Di samping rumah, Kapi si kepiting muncul dari kolam berlumpur, capitnya menggenggam akar bakau muda.
"Aku bawa pengikat lumpur," katanya bangga. "Akar ini bisa menahan rumput agar tak lepas saat hujan besar datang."
"Bahu-bahu kecil saling menopang," ujar Patu. "Seperti jari-jari yang merajut waktu."
Hari itu, ilalang dan tumbuhan rawa berubah menjadi helai demi helai jubah. Mereka tidak menutup rumah dengan cara manusia menutupi tubuh, tapi dengan cara tanah memeluk hujan, penuh cinta dan keikhlasan.

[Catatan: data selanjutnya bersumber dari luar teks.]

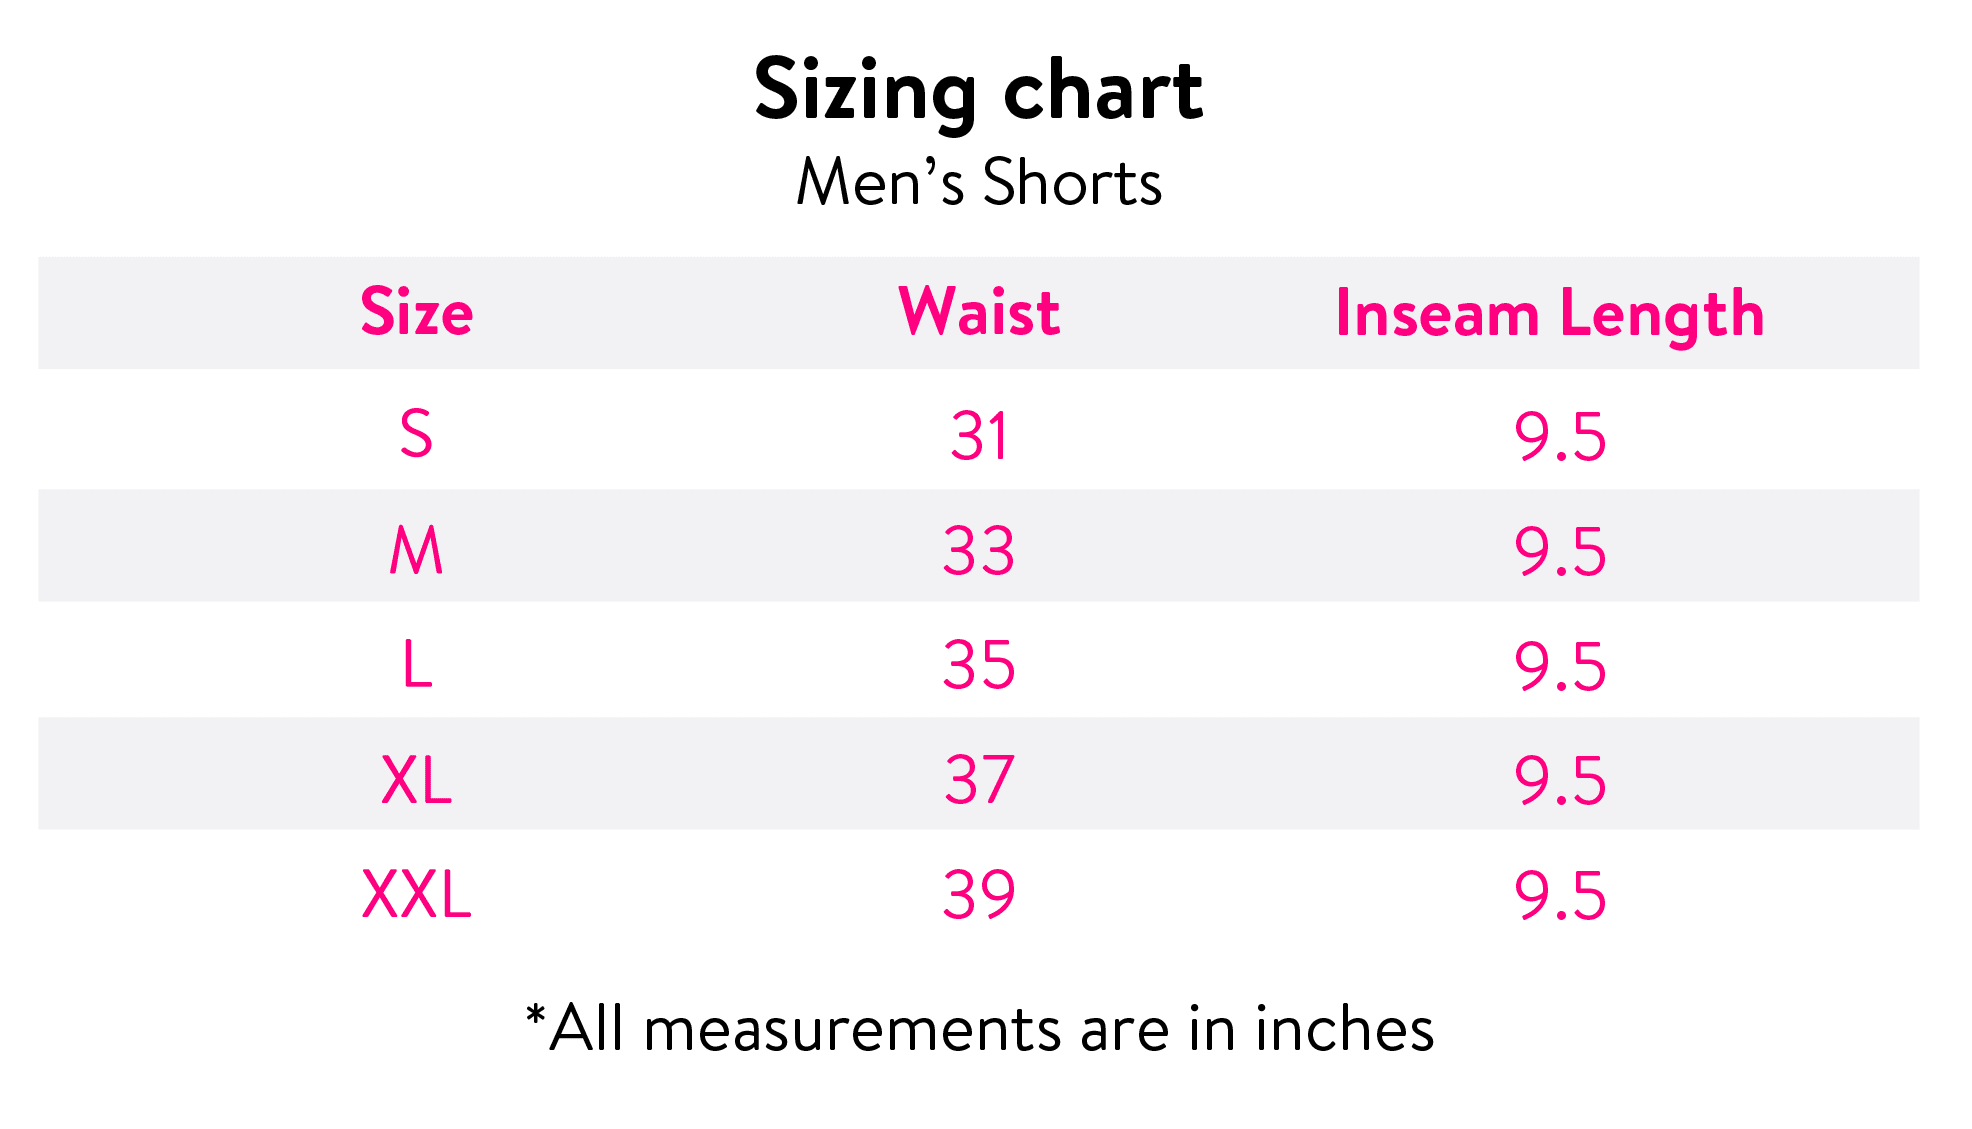This screenshot has width=1972, height=1129.
Task: Click the "Waist" column header
Action: tap(978, 312)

Tera duduk sejenak di tepi rumah, menatap rumput yang terikat rapi sepanjang dinding.
"Apa rumah ini bisa merasa seperti kita?" bisiknya.
Patu duduk di sampingnya. "Rumah ini bukan benda mati, Tera. Ia hidup dari tanah yang kita injak, air yang kita minum, dan napas yang kita hirup. Saat kita menumbuhkannya dengan hati, ia bisa merasakan. Ia bisa berdoa."
"Berdoa?" Tera menoleh.
"Ya," lanjut Patu. "Doanya adalah keheningan. Doa yang berbicara dalam dedaunan yang bergoyang, dalam akar yang merambat, dan dalam rumput yang menjadi jubah."
Tiba-tiba langit menggelap. Awan berat menggantung. Angin menderu dari utara, membawa bau hujan dan suara petir dari kejauhan.
"Kita harus menguji jubah ini," ujar Rawari cepat. "Badai datang."